There are virtually no surprises in Wanted Man. Everything is laid out in front of us: from the reactionary dialogue from Johansen knowing that he will ultimately have a change of heart once he realizes that all of us are different and deeply human to the partners who absolutely are bad guys, it doesn’t take long to figure out exactly where the film is going. In fact, if you’ve seen a Cannon actioner where a [white] protagonist saves someone of a different ethnicity from bad [white] guys, Wanted Man takes the same template but has little more to offer. 

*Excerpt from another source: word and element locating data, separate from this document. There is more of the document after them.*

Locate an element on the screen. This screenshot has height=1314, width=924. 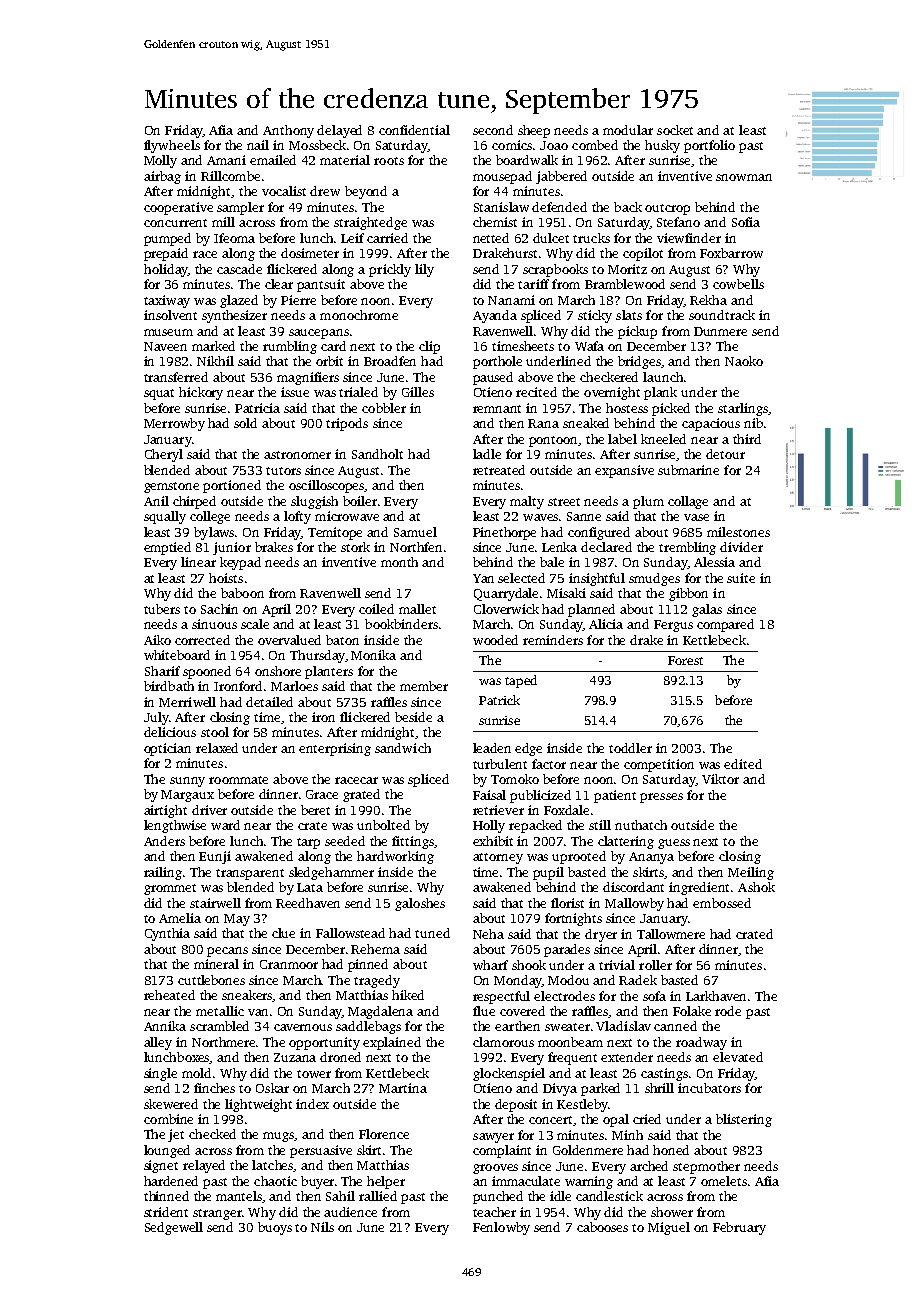
Meiling is located at coordinates (751, 873).
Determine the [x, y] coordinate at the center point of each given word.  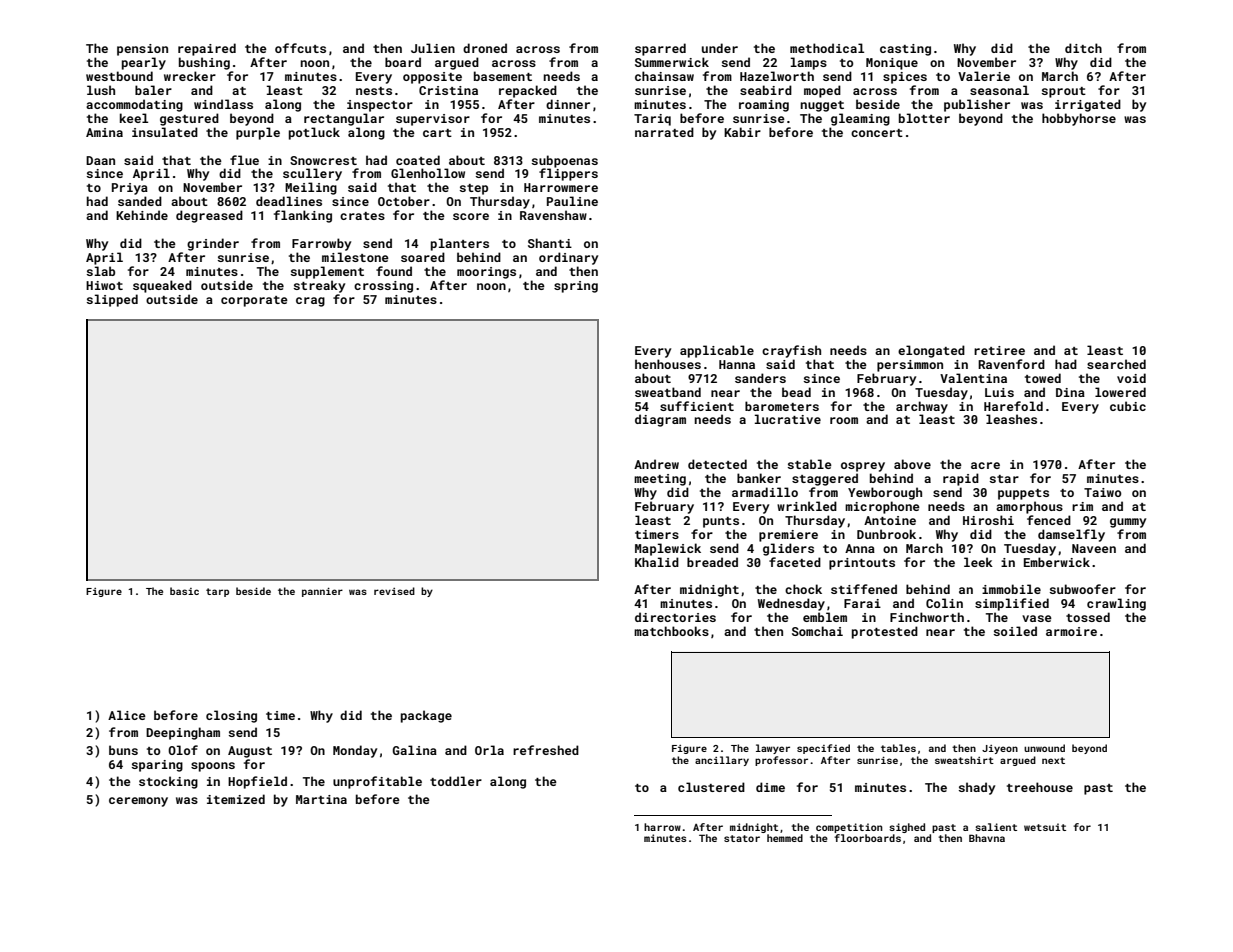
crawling [1116, 604]
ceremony [138, 802]
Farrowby [321, 244]
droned [485, 48]
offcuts [300, 48]
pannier [322, 592]
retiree [999, 350]
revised [394, 591]
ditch [1083, 48]
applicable [717, 351]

It’s a bit crazy to see the similarities laid out, with Johansen fully trusting the American justice system and only believing the bad cops are on the other side of the border while American ones serve their country. That’s a fairly conservative way to view things, but at least Lundgren attempts to give his protagonist a redemption arc, where Johansen finally sees the weight of the problem through Rosa’s eyes. And credit where credit is due: Lundgren directs himself quite well and shares a somewhat palpable chemistry with a charming Christina Villa. 

But the rest of the film is a complete wash: the grittiness of Lundgren’s earlier directorial efforts seem completely removed from action scenes that have little emotional and cathartic impact. You would think someone who worked with Sylvester Stallone, Roland Emmerich, John Woo, John Hyams, and, most recently, James Wan, would know a thing or two about directing action, but Lundgren’s action direction is almost non-existent, with many scenes breaking key notions of photography, almost as if he just wants to get the shoot over with and move on to the next project. 

Of course, one can’t blame Lundgren for wanting to do so if that is the case, as the actor recently revealed he has been battling kidney cancer since 2015 and was told by his doctors that he had two to three years left to live in 2020. You can feel his exhaustion both in front and behind the camera, which makes the release of Wanted Man not just commendable for Lundgren’s passion for entertaining the masses, but as a testament that he still wants to be here, making movies for all of us. It’s just a shame it’s not worth our time, but at least it continues the hopeful trend to finally resurrect The Cannon Group brand once and for all. If Orion Pictures rose from the dead, anything’s possible.